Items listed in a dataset
#####

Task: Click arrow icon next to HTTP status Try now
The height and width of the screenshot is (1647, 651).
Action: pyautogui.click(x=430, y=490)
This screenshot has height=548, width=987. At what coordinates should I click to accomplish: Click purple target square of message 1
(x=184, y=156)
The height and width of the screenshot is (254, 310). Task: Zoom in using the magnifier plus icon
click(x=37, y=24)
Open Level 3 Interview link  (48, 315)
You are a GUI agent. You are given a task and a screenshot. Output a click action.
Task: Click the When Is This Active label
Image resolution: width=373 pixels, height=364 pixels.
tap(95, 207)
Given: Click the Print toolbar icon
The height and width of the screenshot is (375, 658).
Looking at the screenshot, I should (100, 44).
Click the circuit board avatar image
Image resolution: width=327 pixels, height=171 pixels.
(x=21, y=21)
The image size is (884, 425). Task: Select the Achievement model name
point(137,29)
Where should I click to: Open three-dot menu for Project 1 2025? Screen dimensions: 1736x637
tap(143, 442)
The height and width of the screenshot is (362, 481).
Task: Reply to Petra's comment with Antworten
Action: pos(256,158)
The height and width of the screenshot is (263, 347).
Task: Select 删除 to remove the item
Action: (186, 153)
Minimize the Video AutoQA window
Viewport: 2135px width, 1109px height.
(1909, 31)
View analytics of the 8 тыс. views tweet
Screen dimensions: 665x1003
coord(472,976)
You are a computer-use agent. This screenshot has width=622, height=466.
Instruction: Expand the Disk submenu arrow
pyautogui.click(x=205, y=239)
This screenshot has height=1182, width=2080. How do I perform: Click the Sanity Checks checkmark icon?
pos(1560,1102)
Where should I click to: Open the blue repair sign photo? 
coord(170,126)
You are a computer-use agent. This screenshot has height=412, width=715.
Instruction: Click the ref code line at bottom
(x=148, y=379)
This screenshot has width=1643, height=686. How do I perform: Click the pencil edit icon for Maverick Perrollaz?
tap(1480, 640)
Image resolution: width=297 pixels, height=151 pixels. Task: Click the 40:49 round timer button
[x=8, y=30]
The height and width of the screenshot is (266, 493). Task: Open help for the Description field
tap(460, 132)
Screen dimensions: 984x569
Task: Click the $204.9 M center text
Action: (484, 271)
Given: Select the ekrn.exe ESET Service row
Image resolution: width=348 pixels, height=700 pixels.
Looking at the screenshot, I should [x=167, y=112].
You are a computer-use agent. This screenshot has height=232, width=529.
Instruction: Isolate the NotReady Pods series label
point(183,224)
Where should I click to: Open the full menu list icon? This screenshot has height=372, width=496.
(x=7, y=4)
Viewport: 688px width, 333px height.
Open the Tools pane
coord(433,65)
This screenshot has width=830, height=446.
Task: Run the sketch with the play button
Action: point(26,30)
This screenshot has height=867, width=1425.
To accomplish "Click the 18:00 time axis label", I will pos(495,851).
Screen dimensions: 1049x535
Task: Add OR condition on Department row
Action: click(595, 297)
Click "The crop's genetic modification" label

#####

GOAL OF THE EXERCISE
Copy out every line of the material above word for word, without changing anything.

TASK RESULT
Task: Click arrow icon next to HTTP status Try now
The height and width of the screenshot is (1647, 651).
Action: pyautogui.click(x=430, y=490)
This screenshot has height=548, width=987. At what coordinates should I click to accomplish: Click purple target square of message 1
(x=184, y=156)
The height and width of the screenshot is (254, 310). Task: Zoom in using the magnifier plus icon
click(x=37, y=24)
Open Level 3 Interview link  (48, 315)
You are a GUI agent. You are given a task and a screenshot. Output a click action.
Task: Click the When Is This Active label
Image resolution: width=373 pixels, height=364 pixels.
tap(95, 207)
Given: Click the Print toolbar icon
The height and width of the screenshot is (375, 658).
Looking at the screenshot, I should (100, 44).
Click the circuit board avatar image
Image resolution: width=327 pixels, height=171 pixels.
(x=21, y=21)
The image size is (884, 425). Task: Select the Achievement model name
point(137,29)
Where should I click to: Open three-dot menu for Project 1 2025? Screen dimensions: 1736x637
tap(143, 442)
The height and width of the screenshot is (362, 481).
Task: Reply to Petra's comment with Antworten
Action: pos(256,158)
The height and width of the screenshot is (263, 347).
Task: Select 删除 to remove the item
Action: (186, 153)
Minimize the Video AutoQA window
Viewport: 2135px width, 1109px height.
(1909, 31)
View analytics of the 8 тыс. views tweet
Screen dimensions: 665x1003
coord(472,976)
You are a computer-use agent. This screenshot has width=622, height=466.
Instruction: Expand the Disk submenu arrow
pyautogui.click(x=205, y=239)
This screenshot has height=1182, width=2080. How do I perform: Click the Sanity Checks checkmark icon?
pos(1560,1102)
Where should I click to: Open the blue repair sign photo? 
coord(170,126)
You are a computer-use agent. This screenshot has height=412, width=715.
Instruction: Click the ref code line at bottom
(x=148, y=379)
This screenshot has width=1643, height=686. How do I perform: Click the pencil edit icon for Maverick Perrollaz?
tap(1480, 640)
Image resolution: width=297 pixels, height=151 pixels. Task: Click the 40:49 round timer button
[x=8, y=30]
The height and width of the screenshot is (266, 493). Task: Open help for the Description field
tap(460, 132)
Screen dimensions: 984x569
Task: Click the $204.9 M center text
Action: (484, 271)
Given: Select the ekrn.exe ESET Service row
Image resolution: width=348 pixels, height=700 pixels.
Looking at the screenshot, I should [x=167, y=112].
You are a computer-use agent. This screenshot has height=232, width=529.
Instruction: Isolate the NotReady Pods series label
point(183,224)
Where should I click to: Open the full menu list icon? This screenshot has height=372, width=496.
(x=7, y=4)
Viewport: 688px width, 333px height.
Open the Tools pane
coord(433,65)
This screenshot has width=830, height=446.
Task: Run the sketch with the play button
Action: point(26,30)
This screenshot has height=867, width=1425.
To accomplish "Click the 18:00 time axis label", I will pos(495,851).
Screen dimensions: 1049x535
Task: Add OR condition on Department row
Action: click(595, 297)
Click "The crop's genetic modification" label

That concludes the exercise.